This thread has been locked.

If you have a related question, please click the "Ask a related question" button in the top right corner. The newly created question will be automatically linked to this question.

question about demo code

Other Parts Discussed in Thread: SYSBIOS

Hi TI-driends,

dm8168, rdk3,0

when we use demo code, the command will be executed one by one. And in realistic application, some command like "Core Status: Active/In-active" will be execute inside periodic function to check if the status every core is ok. My question is, is there a problem if we put the command in another function which may be executed with other commands at the same time?

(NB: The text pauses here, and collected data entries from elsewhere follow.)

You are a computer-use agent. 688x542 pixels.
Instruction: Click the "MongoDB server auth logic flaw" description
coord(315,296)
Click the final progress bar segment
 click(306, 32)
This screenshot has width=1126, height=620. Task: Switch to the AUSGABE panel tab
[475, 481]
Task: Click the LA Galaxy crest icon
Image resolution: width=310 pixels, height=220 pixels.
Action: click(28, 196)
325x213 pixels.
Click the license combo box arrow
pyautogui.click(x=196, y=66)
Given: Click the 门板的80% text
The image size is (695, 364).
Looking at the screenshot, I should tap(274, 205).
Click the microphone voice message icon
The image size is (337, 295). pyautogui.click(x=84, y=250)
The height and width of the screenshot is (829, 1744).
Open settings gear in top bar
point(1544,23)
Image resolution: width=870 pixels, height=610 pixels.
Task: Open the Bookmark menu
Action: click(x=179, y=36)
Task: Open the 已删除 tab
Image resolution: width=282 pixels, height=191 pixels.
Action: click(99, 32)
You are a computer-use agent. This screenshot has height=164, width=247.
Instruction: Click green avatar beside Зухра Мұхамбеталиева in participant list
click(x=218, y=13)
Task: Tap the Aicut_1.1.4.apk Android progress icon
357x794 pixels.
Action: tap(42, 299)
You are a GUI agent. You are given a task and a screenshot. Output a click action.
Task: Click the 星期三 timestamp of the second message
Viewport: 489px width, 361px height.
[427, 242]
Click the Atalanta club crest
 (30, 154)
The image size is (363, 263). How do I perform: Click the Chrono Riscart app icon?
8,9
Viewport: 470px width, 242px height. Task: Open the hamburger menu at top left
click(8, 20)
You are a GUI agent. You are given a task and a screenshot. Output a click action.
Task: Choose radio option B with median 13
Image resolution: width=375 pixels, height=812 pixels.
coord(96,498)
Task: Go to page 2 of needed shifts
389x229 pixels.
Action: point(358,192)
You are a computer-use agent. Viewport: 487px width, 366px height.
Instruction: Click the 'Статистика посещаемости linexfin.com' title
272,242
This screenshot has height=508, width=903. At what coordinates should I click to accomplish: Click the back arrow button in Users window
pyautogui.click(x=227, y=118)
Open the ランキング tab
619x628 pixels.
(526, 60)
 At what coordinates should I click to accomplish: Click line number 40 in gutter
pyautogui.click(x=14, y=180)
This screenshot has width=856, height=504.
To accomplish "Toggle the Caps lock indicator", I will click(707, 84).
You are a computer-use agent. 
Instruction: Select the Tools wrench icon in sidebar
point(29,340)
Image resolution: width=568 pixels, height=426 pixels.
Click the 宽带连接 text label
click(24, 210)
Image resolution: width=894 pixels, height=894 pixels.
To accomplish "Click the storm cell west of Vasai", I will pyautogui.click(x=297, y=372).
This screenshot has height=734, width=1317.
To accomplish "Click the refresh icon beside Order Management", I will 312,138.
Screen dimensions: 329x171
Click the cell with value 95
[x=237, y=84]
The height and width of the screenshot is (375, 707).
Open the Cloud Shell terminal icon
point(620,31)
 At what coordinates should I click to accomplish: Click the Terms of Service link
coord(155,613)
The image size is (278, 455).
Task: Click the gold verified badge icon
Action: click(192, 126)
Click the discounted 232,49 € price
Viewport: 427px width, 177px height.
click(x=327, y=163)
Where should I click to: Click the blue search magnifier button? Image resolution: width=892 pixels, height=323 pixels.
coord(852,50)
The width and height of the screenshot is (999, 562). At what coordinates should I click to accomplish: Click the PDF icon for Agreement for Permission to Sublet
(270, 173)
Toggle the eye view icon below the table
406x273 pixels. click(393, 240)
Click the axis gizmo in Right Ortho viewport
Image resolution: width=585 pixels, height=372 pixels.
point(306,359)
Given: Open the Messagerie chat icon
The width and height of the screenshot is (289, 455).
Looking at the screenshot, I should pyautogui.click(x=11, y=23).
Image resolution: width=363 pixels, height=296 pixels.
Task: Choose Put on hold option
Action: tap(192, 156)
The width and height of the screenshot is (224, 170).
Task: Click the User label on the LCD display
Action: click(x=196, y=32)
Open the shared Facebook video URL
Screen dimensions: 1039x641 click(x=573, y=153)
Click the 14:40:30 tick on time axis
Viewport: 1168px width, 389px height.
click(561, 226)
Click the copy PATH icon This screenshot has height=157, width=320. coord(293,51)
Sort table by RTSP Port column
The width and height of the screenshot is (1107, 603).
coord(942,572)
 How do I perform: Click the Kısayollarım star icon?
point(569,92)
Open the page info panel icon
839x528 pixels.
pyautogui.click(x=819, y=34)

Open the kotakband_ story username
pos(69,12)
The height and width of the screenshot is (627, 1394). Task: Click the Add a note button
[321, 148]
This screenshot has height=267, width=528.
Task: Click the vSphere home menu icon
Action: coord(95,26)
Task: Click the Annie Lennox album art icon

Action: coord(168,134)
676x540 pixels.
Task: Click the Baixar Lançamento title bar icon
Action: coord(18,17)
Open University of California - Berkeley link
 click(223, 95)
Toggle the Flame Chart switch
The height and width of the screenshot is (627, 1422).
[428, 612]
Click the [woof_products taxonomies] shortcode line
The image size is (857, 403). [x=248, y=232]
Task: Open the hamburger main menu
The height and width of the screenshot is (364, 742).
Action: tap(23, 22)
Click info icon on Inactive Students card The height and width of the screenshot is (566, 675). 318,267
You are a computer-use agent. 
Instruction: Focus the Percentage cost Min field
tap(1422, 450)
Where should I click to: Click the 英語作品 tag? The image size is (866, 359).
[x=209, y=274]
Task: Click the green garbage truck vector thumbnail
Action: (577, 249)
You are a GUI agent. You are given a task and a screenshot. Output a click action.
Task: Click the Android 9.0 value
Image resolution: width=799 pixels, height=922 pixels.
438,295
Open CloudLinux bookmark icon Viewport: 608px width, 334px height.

  • There is no problem because there is mutex which ensures there in only one outstanding system_linkControl command always.

  • hello Badri-SuperMan

    we got a signal like the following,

    /lib/libc.so.6(__default_rt_sa_restorer_v2+0) [0x2acd2630]

    /lib/libpthread.so.0 [0x2abcc808]

    /lib/libpthread.so.0(pthread_mutex_lock+0x1a0) [0x2abc5c20]

    /opt/dvr_rdk/ti816x/bin/dvr_rdk_demo_mcfw_api.out [0x56898]

    we check 0x56898 and found

    00056864 <System_ipcMsgQSendMsg>:

       56864:                           e92d4ff0     stmdb      sp!, {r4, r5, r6, r7, r8, r9, sl, fp, lr}

       56868:                           e24dd02c    sub   sp, sp, #44       ; 0x2c

       5686c:                           e58d2014    str    r2, [sp, #20]

       56870:                           e1dd25b0    ldrh  r2, [sp, #80]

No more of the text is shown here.